### EXERCISE DESCRIPTION
Reproduce the records from the line containing "Screen dimensions: 1742x1018" through the end, swapping "bold" for "italic" and leaving everything else unchanged.

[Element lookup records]
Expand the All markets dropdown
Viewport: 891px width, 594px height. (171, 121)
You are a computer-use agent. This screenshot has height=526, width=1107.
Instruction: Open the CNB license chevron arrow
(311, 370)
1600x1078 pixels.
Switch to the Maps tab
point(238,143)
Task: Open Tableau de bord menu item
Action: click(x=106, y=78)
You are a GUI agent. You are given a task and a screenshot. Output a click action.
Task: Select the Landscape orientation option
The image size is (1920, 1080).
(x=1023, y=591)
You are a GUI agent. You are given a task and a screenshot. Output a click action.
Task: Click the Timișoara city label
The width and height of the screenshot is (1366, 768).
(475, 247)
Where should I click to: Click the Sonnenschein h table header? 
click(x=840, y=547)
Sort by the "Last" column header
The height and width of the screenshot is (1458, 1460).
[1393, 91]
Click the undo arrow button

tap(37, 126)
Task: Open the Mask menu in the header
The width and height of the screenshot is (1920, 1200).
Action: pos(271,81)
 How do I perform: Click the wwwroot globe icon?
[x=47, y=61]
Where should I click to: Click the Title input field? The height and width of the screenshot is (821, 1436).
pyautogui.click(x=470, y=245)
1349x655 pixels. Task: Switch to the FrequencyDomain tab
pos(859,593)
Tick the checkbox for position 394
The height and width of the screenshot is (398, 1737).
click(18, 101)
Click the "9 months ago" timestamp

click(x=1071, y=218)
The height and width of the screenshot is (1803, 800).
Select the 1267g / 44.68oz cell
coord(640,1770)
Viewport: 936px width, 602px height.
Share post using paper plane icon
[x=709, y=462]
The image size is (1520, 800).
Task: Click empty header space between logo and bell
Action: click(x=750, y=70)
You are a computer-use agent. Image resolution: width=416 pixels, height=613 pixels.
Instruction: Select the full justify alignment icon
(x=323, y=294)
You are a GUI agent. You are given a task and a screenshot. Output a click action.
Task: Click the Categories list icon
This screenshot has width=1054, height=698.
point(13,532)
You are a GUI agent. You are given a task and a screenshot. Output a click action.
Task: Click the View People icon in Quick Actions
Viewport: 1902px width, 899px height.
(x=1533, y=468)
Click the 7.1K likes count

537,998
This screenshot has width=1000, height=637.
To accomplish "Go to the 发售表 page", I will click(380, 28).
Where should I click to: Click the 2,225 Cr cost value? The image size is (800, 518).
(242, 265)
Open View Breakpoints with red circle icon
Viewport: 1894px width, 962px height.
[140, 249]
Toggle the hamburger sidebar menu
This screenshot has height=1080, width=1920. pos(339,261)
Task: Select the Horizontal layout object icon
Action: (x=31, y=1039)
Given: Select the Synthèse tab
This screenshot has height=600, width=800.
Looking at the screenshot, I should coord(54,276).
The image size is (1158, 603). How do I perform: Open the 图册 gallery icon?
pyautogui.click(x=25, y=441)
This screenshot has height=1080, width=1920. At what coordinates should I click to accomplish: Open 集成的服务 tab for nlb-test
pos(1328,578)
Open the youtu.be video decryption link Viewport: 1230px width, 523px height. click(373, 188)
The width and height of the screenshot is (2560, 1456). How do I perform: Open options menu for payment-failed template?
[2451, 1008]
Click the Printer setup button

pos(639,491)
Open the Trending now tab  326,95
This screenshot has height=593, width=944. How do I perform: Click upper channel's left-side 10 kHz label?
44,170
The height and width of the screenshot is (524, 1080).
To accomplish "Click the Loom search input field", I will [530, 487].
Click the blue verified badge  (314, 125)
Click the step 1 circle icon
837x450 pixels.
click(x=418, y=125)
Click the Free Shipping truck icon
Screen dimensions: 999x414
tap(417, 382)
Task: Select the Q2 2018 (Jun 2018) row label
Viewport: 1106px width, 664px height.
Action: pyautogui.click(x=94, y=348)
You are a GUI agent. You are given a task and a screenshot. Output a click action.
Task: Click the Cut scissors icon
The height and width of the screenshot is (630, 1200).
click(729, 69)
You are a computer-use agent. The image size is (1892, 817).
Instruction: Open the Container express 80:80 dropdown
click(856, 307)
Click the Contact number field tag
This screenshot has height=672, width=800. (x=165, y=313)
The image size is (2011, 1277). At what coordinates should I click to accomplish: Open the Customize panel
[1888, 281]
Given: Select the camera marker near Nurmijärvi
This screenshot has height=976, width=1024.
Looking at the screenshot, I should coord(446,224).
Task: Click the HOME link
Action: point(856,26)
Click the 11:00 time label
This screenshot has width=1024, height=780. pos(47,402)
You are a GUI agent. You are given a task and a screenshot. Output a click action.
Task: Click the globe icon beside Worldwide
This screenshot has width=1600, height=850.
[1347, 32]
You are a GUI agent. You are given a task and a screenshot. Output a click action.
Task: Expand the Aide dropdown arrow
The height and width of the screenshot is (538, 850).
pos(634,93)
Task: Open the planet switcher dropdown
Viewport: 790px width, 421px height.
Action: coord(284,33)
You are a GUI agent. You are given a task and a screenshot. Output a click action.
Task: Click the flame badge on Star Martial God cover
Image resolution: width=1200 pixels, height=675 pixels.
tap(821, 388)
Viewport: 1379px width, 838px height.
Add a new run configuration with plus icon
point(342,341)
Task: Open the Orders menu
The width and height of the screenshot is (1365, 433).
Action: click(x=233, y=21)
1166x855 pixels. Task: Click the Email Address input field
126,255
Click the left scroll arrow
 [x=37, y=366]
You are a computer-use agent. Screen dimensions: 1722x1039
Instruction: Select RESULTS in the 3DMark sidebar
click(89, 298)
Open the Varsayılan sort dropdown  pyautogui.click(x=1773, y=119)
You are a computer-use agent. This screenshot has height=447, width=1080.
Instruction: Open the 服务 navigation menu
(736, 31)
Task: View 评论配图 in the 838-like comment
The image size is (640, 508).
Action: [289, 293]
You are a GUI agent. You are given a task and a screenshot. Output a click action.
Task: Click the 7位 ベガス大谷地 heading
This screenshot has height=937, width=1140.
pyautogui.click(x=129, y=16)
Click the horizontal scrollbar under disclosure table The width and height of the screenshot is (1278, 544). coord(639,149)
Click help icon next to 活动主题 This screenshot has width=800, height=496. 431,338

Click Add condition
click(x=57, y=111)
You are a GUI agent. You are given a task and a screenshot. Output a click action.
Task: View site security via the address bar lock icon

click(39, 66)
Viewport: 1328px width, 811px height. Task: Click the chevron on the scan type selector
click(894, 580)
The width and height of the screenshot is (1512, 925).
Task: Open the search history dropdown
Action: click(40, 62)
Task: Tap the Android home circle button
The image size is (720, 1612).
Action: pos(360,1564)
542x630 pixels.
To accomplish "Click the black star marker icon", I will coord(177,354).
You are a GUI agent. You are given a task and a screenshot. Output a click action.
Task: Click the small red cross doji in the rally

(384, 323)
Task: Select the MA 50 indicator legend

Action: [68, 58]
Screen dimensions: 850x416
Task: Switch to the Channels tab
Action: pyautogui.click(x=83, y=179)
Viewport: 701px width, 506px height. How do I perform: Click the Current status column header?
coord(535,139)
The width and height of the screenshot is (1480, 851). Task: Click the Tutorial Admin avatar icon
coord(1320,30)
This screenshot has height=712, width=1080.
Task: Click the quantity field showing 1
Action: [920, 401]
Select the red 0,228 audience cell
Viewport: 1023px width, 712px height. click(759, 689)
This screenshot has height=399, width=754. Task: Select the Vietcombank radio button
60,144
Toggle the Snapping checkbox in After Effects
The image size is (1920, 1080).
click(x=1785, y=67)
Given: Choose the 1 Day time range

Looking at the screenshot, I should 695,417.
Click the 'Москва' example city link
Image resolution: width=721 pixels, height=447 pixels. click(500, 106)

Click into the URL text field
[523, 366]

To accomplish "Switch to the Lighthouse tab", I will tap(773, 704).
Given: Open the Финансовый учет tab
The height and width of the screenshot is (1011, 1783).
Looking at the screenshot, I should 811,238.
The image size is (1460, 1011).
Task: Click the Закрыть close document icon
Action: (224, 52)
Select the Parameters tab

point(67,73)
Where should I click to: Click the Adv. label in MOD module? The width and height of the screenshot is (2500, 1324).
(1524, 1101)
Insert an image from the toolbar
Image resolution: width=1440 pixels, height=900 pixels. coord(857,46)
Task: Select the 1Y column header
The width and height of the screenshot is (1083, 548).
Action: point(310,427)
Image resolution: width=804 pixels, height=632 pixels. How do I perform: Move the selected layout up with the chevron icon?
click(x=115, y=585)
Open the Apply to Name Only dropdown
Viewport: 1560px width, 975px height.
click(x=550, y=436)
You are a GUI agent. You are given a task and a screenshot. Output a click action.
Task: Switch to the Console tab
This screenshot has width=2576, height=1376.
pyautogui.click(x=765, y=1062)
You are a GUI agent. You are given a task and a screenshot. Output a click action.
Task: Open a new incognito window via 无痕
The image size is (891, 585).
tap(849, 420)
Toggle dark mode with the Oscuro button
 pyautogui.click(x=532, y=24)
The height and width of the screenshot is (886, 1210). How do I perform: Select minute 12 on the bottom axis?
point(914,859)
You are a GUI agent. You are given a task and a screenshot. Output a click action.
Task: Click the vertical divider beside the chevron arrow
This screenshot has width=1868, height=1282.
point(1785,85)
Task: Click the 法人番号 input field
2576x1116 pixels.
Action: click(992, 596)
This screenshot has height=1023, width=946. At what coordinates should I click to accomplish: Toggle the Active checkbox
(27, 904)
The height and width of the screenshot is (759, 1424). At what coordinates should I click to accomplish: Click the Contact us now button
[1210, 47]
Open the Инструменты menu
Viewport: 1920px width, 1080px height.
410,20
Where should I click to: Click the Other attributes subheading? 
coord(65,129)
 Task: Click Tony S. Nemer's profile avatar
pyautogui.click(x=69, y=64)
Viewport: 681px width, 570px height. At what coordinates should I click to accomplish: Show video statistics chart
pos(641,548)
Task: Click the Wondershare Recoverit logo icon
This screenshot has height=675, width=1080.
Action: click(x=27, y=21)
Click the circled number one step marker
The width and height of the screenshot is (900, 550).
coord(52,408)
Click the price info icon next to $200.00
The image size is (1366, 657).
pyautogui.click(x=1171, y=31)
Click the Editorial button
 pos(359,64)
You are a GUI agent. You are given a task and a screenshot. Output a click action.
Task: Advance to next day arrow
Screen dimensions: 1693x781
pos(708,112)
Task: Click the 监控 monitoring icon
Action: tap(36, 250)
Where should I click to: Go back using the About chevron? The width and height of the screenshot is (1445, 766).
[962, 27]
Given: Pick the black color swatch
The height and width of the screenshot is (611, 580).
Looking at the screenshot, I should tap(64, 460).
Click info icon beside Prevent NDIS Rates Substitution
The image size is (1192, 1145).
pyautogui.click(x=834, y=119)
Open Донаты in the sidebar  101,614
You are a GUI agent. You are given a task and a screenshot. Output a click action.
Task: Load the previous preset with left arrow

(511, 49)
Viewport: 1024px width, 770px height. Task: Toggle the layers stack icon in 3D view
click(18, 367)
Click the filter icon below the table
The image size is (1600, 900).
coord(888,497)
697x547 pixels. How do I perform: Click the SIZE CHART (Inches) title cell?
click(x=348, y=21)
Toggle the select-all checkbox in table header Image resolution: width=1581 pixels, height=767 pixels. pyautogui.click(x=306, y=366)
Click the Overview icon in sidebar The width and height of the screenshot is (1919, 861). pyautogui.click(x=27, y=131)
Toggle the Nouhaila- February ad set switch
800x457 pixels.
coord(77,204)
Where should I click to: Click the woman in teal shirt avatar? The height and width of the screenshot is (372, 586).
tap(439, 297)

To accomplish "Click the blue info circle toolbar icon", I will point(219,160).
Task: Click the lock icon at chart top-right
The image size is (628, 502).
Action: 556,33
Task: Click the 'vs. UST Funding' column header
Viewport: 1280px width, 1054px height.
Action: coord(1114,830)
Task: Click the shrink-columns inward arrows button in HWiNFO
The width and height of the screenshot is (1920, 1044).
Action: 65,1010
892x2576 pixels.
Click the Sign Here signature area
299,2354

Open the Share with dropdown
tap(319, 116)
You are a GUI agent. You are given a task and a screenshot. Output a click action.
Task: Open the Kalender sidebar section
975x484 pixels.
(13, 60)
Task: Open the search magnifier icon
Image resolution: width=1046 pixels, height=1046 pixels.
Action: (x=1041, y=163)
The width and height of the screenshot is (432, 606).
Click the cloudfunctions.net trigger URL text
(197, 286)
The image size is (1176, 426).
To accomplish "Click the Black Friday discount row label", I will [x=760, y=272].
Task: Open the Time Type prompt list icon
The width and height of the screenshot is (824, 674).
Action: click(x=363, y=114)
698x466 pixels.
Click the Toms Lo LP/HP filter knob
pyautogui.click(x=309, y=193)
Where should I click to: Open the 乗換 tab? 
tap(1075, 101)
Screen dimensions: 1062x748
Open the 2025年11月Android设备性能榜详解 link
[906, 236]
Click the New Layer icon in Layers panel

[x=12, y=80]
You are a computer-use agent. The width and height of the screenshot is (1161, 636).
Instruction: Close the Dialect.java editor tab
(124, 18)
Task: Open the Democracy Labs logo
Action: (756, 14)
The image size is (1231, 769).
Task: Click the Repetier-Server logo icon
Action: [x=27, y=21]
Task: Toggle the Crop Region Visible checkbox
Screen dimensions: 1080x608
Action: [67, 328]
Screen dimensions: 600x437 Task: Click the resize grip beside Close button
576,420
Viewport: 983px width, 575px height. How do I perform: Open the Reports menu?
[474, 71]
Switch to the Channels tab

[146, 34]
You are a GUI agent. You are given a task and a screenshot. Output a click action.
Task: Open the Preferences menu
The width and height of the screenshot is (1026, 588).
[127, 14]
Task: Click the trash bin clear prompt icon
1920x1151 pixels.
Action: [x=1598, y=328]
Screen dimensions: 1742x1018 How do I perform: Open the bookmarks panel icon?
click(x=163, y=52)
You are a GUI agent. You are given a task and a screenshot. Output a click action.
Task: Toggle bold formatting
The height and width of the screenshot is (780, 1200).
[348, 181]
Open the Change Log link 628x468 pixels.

### TASK RESPONSE
Screen dimensions: 1742x1018 How do I perform: Open the bookmarks panel icon?
click(x=163, y=52)
You are a GUI agent. You are given a task and a screenshot. Output a click action.
Task: Toggle italic formatting
The height and width of the screenshot is (780, 1200).
[348, 181]
Open the Change Log link 628x468 pixels.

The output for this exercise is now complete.